Enslaved Craftsmen

Reading Level: Middle School

Mulberry Row, named for its mulberry trees, was a 1,000 foot ‘street’ at Monticello. It was the center of life for Monticello’s many skilled workers. In 1796, seventeen buildings stretched the length of Mulberry Row. There were log and stone homes, a wash house, smokehouse, dairy, blacksmith shop/nailery, joinery, carpenter’s shop, dairy, and storage sheds for wood, charcoal and iron. Many enslaved craftsmen worked on Mulberry Row as well as on the other plantation farms.
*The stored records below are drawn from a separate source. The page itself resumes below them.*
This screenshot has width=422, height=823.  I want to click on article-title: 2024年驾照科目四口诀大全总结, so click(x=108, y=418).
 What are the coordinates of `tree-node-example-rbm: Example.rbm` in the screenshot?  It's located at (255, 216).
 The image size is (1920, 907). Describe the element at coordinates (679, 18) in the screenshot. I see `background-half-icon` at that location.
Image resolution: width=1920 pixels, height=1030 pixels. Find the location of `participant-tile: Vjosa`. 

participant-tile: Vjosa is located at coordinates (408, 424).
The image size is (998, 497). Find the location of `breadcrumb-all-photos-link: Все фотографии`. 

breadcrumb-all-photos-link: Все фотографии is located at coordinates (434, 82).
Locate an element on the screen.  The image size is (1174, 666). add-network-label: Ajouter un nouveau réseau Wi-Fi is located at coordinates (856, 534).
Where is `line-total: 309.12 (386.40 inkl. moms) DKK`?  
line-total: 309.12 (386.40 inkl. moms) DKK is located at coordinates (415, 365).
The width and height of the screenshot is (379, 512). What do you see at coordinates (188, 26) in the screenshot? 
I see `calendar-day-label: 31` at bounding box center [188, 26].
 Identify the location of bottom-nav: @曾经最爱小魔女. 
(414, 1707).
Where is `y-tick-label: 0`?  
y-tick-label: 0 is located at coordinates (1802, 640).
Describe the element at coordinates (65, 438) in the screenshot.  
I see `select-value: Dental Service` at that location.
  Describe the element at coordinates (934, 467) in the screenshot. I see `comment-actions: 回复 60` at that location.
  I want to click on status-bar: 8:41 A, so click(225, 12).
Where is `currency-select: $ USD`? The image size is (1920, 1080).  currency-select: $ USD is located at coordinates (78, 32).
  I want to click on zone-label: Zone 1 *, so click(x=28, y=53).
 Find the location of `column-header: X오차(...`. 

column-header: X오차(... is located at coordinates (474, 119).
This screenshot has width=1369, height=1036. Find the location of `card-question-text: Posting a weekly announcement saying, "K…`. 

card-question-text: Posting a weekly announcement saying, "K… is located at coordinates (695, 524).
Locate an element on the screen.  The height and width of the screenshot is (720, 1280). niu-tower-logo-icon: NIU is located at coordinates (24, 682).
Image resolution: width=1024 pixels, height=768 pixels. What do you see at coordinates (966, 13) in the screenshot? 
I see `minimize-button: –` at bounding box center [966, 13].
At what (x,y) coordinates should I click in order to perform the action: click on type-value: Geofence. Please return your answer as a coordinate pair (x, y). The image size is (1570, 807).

In the blacksmith shop, enslaved workers made shoes for horses, repaired tools, and made parts for guns and carriages. They crafted axes, bridle bits and spoons. Joe Fossett, a slave, was in charge of the blacksmith shop for twenty years. He shod horses and sharpened tools for Monticello as well as for local farmers. He made garden forks, carriage parts and plow chain traces.



Nail making was added to the blacksmith shop in 1794. Young boys, ten to sixteen years old, made the nails, which were sold to local shops and farms. The boys could make about 10,000 nails in one day. In summer the boys worked a fourteen-hour day, swinging their hammers more than 20,000 times as they cut and headed one thousand nails.

Nailrod, the metal used to make nails, was made of long thin lengths of iron. Jefferson bought a ton (2,000 pounds) of nailrod at a time and had it shipped from Philadelphia and brought up the James and Rivanna rivers in batteaux. It was stored in a shed along Mulberry Row. The nailers heated and hammered the iron over hot coals. They shaped the points and shafts and formed the heads. When the nails were finished, they dropped them on the dirt floor to cool.



A joiner makes doors, windows and decorative woodwork. Jefferson hired white joiners to build Monticello. They taught joinery skills to slaves who helped craft Monticello’s moldings, doors and floors. Many became skilled cabinetmakers.

In 1809, John Hemmings, an enslaved carpenter, took over the running of the joinery. He was a “first-rate” worker, recalled Edmund Bacon. He made furniture, including a dressing table and chairs, and a writing desk for Jefferson and his family. David Hern, another skilled woodworker, made gates and wheelbarrows, and built cabins and farm buildings.


Weavers and Spinners

Enslaved women and girls, from 10 to 16 years old, worked as weavers and spinners. Jefferson noted in his records that his slaves were able to make “2000. yds. of cloth a year, which I formerly bought from England.” The cloth was used to make clothes for the slaves. (Jefferson usually bought finer European cloth and clothing for himself and his family.

During the War of 1812 the weavers and spinners worked in the ‘factory,’ built near Jefferson’s Lego farm. Later, they moved to Monticello mountain. Young slaves used a carding machine to prepare the raw fiber. The older girls used spinning jennies to spin the yarn. They used looms to weave the cotton, hemp and wool into coarse cloth.

In 1815, thirteen women and children worked in the shop. Jefferson wrote that he had “three spinning jennies agoing.” The slaves worked from sunup to sundown, nine hour-days in January to fourteen-hour days in June.



Coopers made and repaired barrels, about four a day “from the rough” and six barrels a day “when the staves are drawn.” The Monticello coopers and their helpers were slaves.

Two cooper shops were built near the mill at Shadwell. At the mill, wheat was ground into flour and then shipped in the barrels to Richmond. Slaves trained as coopers were often trained in other trades. Thrimston Hern was a carpenter, cooper, and stone cutter. Barnaby Gillette was a nailer, shoemaker, and cooper.